L’Association des Manutentionnaires du Congo (AMC), antenne de Kasindi, a adressé une correspondance officielle au Gouverneur militaire du Nord-Kivu afin de dénoncer plusieurs difficultés qui affectent les activités des manutentionnaires œuvrant au marché du bois de Kambo, dans la commune frontalière de Kasindi.

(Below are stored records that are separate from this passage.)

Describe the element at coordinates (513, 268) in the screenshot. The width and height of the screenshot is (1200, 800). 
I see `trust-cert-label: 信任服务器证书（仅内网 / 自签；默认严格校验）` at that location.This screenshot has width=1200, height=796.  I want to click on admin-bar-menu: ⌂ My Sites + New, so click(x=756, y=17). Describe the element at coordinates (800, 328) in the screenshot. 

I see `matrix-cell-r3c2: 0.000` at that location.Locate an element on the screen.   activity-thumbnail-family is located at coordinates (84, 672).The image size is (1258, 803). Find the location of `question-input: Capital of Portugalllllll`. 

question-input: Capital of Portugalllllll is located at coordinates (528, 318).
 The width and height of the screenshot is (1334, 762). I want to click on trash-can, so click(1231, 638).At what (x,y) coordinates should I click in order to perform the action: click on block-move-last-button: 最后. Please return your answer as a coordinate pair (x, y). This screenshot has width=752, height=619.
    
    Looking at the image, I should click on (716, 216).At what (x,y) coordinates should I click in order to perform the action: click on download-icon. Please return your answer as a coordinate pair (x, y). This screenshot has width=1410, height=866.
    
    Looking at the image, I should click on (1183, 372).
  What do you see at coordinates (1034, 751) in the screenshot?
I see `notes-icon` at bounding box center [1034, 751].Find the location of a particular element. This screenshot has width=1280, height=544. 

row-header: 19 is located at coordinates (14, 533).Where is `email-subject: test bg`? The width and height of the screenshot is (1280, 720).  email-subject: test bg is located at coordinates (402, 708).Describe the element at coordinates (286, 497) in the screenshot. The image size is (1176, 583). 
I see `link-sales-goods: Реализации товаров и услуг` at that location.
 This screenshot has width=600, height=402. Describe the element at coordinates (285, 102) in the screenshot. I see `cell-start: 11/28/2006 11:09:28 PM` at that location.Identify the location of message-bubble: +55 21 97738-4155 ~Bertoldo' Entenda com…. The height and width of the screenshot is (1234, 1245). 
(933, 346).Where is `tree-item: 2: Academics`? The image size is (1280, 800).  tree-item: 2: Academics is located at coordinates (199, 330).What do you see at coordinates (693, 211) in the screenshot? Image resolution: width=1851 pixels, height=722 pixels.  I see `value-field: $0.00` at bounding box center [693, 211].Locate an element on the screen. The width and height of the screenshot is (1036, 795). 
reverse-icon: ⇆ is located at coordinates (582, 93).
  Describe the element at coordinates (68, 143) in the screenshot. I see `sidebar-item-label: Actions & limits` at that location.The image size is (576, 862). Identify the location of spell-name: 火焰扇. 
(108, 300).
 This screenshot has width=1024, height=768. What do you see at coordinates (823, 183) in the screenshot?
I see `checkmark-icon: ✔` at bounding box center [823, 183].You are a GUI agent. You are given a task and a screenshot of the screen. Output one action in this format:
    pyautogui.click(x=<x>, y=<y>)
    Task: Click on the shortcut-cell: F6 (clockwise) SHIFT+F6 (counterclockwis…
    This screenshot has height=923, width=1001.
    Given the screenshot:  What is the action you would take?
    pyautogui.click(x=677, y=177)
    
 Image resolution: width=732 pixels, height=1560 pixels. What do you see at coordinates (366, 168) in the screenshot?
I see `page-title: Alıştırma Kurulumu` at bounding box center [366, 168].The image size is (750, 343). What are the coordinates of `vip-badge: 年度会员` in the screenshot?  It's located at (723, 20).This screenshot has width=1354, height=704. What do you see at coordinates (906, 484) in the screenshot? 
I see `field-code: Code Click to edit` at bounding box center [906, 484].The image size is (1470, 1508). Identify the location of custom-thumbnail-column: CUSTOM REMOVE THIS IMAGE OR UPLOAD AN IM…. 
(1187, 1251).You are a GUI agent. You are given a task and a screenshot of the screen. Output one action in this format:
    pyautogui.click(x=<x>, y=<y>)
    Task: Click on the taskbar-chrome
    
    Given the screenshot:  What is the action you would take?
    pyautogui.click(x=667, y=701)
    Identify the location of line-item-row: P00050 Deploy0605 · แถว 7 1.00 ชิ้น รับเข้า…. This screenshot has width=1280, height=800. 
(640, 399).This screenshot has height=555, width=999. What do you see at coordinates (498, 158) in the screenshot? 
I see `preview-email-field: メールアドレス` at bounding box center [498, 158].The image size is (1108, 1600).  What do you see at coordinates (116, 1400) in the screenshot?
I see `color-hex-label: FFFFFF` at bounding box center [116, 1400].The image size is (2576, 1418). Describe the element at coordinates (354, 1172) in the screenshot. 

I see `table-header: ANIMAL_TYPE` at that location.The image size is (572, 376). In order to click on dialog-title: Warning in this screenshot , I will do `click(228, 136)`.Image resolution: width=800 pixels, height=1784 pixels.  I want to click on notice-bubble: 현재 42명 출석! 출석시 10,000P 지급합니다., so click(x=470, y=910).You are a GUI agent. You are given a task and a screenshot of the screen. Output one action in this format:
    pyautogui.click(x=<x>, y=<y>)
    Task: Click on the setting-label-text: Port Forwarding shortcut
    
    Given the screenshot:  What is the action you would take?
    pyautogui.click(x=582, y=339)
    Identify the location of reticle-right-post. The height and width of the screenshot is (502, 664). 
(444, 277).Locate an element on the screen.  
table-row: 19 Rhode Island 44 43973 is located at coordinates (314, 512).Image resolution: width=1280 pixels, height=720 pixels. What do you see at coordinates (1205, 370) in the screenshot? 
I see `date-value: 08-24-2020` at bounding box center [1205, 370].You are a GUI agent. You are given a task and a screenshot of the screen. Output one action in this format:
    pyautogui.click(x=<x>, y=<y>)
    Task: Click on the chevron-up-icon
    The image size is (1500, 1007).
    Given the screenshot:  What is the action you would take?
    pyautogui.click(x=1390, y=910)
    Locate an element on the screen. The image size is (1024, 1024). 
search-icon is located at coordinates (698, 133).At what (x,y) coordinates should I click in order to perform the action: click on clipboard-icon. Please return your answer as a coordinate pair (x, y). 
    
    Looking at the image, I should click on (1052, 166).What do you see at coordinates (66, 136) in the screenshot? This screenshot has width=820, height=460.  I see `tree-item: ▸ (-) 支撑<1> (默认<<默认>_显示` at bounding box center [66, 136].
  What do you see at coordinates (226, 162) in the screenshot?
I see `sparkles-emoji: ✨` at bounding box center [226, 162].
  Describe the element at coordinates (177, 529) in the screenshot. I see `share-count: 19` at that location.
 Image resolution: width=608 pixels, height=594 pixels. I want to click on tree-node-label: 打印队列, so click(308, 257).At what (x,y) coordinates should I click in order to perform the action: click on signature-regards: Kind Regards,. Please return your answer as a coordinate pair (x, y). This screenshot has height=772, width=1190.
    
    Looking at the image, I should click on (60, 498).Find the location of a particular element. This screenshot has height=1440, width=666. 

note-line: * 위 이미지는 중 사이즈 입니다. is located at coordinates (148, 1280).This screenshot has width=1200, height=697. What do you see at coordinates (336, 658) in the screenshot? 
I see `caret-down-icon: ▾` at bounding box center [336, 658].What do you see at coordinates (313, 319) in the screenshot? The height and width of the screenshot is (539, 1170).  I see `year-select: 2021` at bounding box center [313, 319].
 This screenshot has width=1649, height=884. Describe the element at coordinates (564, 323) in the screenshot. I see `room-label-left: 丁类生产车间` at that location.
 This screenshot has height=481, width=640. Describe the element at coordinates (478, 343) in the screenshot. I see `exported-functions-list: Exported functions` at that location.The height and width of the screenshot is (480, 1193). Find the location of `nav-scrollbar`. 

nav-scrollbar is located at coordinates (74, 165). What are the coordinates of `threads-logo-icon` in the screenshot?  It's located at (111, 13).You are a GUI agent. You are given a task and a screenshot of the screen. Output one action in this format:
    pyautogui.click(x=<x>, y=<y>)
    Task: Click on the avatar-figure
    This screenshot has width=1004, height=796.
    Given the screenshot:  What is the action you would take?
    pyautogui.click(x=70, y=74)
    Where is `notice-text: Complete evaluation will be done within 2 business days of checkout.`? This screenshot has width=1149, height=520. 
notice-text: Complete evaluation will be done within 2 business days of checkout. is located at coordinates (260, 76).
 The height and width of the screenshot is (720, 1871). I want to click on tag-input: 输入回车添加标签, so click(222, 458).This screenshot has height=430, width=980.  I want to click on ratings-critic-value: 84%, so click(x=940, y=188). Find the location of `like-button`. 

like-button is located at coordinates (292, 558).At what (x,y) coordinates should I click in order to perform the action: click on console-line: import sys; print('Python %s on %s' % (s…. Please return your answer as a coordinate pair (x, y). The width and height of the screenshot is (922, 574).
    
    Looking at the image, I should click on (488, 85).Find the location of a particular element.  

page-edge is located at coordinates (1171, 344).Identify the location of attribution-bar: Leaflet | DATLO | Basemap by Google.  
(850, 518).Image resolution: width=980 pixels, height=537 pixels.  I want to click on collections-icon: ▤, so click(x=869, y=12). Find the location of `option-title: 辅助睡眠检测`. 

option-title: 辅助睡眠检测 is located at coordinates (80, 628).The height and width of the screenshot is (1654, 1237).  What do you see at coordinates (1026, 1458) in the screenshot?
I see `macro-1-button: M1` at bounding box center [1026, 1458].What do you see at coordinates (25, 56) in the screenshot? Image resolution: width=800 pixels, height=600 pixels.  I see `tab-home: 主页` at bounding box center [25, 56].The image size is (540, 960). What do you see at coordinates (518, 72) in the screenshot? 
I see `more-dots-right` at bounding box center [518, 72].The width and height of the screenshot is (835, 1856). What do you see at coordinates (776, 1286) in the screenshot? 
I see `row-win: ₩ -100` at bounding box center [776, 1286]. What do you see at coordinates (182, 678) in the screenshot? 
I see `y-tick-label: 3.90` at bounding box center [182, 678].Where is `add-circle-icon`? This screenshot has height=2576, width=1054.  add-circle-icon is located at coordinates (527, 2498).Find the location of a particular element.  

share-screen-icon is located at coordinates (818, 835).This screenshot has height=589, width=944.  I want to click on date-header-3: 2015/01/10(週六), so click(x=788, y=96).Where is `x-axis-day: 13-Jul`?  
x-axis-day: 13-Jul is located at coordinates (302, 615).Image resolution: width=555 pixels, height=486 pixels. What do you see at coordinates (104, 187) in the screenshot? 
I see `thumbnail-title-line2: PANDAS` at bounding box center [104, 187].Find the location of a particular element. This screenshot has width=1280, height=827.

Dans cette lettre datée du 14 juin 2026, les manutentionnaires saluent d’abord l’initiative du Gouvernement ayant permis l’implantation du marché de bois scié à Kambo, une mesure qui visait à rapprocher les activités commerciales des acteurs locaux. Toutefois, ils affirment que plusieurs pratiques observées sur le terrain compromettent aujourd’hui le bon fonctionnement de ce secteur.
Selon les signataires du document, certains camions transportant du bois en provenance de la province de l’Ituri changeraient de destination une fois arrivés à Beni. Alors que les cargaisons sont initialement destinées à Kasindi, elles seraient réorientées vers l’Ouganda, privant ainsi les manutentionnaires locaux d’importantes opportunités de travail.
Les membres de l’AMC dénoncent également des écarts dans les frais de déclaration du bois. Ils évoquent notamment une différence de tarification entre Bahati et Kasindi, estimant que cette situation crée des déséquilibres et favorise des pratiques qui échappent au contrôle normal des services compétents de l’État.
Par ailleurs, l’association accuse certains intervenants de collaborer avec des déclarants afin de faciliter le transit de cargaisons sans un contrôle rigoureux des services habilités. Une situation qui, selon eux, contribue à réduire considérablement les retombées économiques attendues pour les exploitants et les travailleurs du secteur.
Face à ces préoccupations, les manutentionnaires demandent l’intervention urgente des autorités provinciales. Ils sollicitent notamment la fermeture de certains marchés qu’ils considèrent comme non reconnus officiellement par l’État, citant entre autres Mahagi, Beni et Kasenyi. Selon eux, la prolifération de ces circuits parallèles entraîne une baisse sensible des activités à Kambo et plonge de nombreux travailleurs dans le chômage.
« Nous souffrons du transport aller et retour sans travail », déplorent-ils dans leur correspondance, soulignant l’impact socio-économique de cette situation sur les familles dépendantes des revenus générés par la manutention.
Cette démarche de l’AMC intervient dans un contexte où les autorités provinciales multiplient les efforts pour renforcer la gouvernance des ressources naturelles et améliorer la traçabilité des produits forestiers dans la région du Nord-Kivu. Les manutentionnaires espèrent désormais que leur plaidoyer trouvera un écho favorable auprès des décideurs afin de restaurer l’équité et la transparence dans la filière du bois.